From November 2021 to January 2024, Wisconsin distributed over $479 million of ARPA funds to providers through the Child Care Counts (CCC) program. An additional $170 million from Coronavirus State and Local Fiscal Recovery funds continued CCC through June 2025, although payments to providers were reduced by 50%. Through a partnership with the Wisconsin Department of Children & Families (DCF), the Institute for Research on Poverty engaged in a series of studies to evaluate CCC, including analyses of how providers used funding, impacts of funding on programs, impacts of reduced funding, and anticipated impacts should CCC funding end in June 2025 as scheduled. In this paper, we share findings from the latest study demonstrating what happened when CCC funding was reduced. Then—as a true example of research in action—we plan to leverage the research partnership to measure what happens after June 30, 2025, whether Wisconsin chooses to continue or end CCC.

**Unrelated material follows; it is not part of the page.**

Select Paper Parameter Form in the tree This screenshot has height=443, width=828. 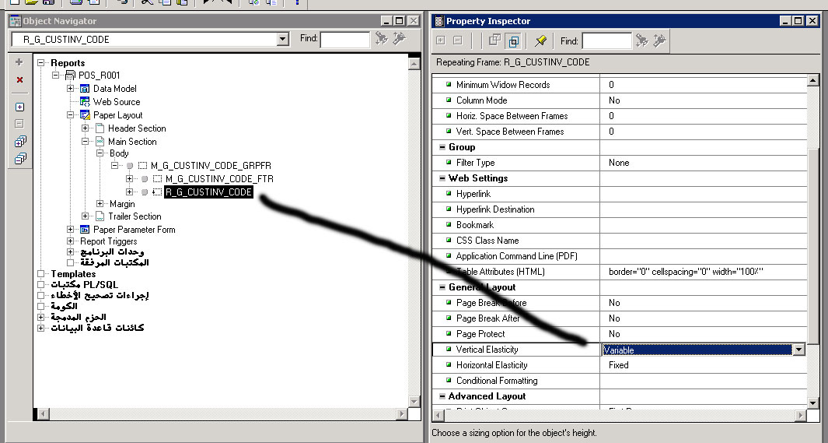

Methods: To measure current and predicted impacts, researchers embedded a questionnaire into the November 2024 CCC funding application resulting in a diverse sample of child care providers (N=3,646) representative of over 80% of providers throughout the state. To reduce bias of overreporting, the study first establishes evidence of behavioral and experiential changes during a period of 50% reduced CCC funding (May 2023 through November 2024), then asks providers to consider impacts on their programs if CCC is discontinued. An open-ended question captured provider ideas about what would be possible if CCC funding were continued at its original level.
Results: Providers reported substantial reductions in their ability to provide competitive compensation, hire qualified staff, and provide high quality care, as well as significant increases in tuition during the reduced funding period. Most providers who reported changes attributed at least some of the change directly to reductions in CCC funding. When asked what would happen if CCC funding ended, 25% of providers reported they were at least somewhat likely to close, and most predicted additional challenges in staffing and meeting the needs of families. Over three-fourths of providers anticipated raising tuition.
Conclusion: Initial research suggests that loss of public funding for child care may lead to reductions in access to and quality of care. After June 2025, we will continue to work with DCF to analyze state administrative data to determine whether trends in operations, staffing, and service provision continue, and whether predictions come to fruition based on the outcome of the state budgeting process this summer.